I started with a version that iterates over the lists with .next() to advance just the list containing the unmatched elements, but .next() just doesn't know when to stop.

merged = []
L = iter(keys1)
H = iter(keys2)
l = L.next()
h = H.next()

for i in range(max(len(keys1, keys2))):
  if l == h:
    if l not in merged:
      merged.append(l)
    l = L.next()
    h = H.next()

  elif l not in keys2:
    if l not in merged:
      merged.append(l)
    l = L.next()

  elif h not in keys1:
    if h not in merged:
      merged.append(h)
    h = H.next()

  else: # just in case the input is badly ordered
    if l not in merged:
      merged.append(l)
    l = L.next()
    if h not in merged:
      merged.append(h)
    h = H.next()   

print merged

This obviously doesn't work, as .next() will cause an exception for the shortest list.
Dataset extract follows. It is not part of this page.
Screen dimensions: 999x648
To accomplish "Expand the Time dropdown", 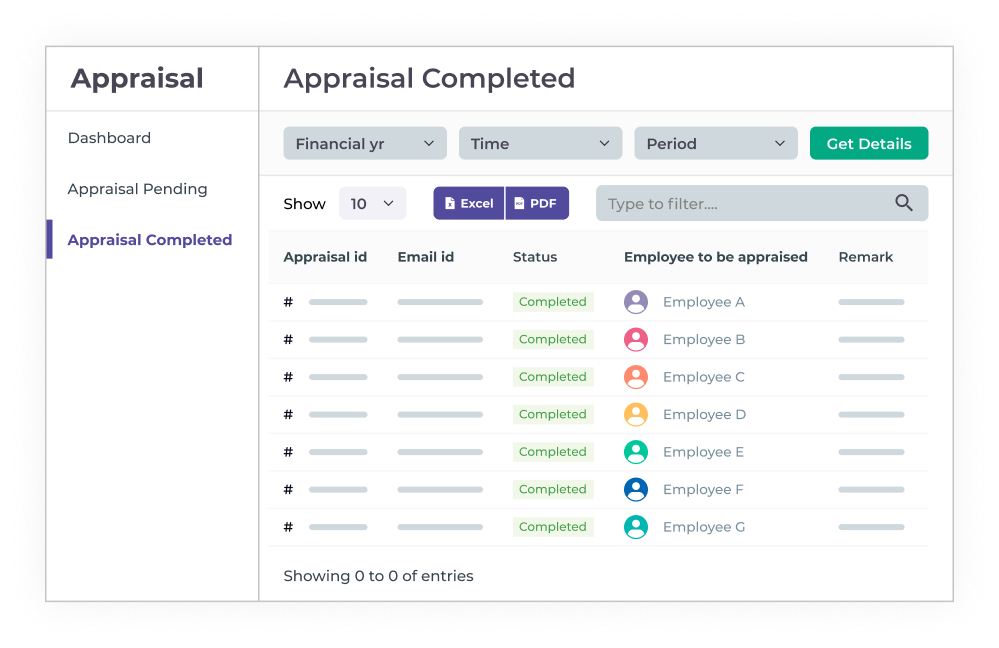I will pyautogui.click(x=540, y=143).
Now I could update my code to catch that exception every time I call .next(). But the code already is quite un-pythonic and this would clearly burst the bubble.

Does anyone have a better idea of how to iterate over those lists to combine the elements?

Bonus points if I can do it for three lists in one go.


Solution

  • What you need is basically what any merge utility does: It tries to merge two sequences, while keeping the relative order of each sequence. You can use Python's difflib module to diff the two sequences, and merge them:

    from difflib import SequenceMatcher
    
    def merge_sequences(seq1,seq2):
        sm=SequenceMatcher(a=seq1,b=seq2)
        res = []
        for (op, start1, end1, start2, end2) in sm.get_opcodes():
            if op == 'equal' or op=='delete':
                #This range appears in both sequences, or only in the first one.
                res += seq1[start1:end1]
            elif op == 'insert':
                #This range appears in only the second sequence.
                res += seq2[start2:end2]
            elif op == 'replace':
                #There are different ranges in each sequence - add both.
                res += seq1[start1:end1]
                res += seq2[start2:end2]
        return res
    

    Example:

    >>> keys1 = ['A', 'B', 'C', 'D', 'E',           'H', 'I']
    >>> keys2 = ['A', 'B',           'E', 'F', 'G', 'H',      'J', 'K']
    >>> merge_sequences(keys1, keys2)
    ['A', 'B', 'C', 'D', 'E', 'F', 'G', 'H', 'I', 'J', 'K']
    

    Note that the answer you expect is not necessarily the only possible one. For example, if we change the order of sequences here, we get another answer which is just as valid:

    >>> merge_sequences(keys2, keys1)
    ['A', 'B', 'C', 'D', 'E', 'F', 'G', 'H', 'J', 'K', 'I']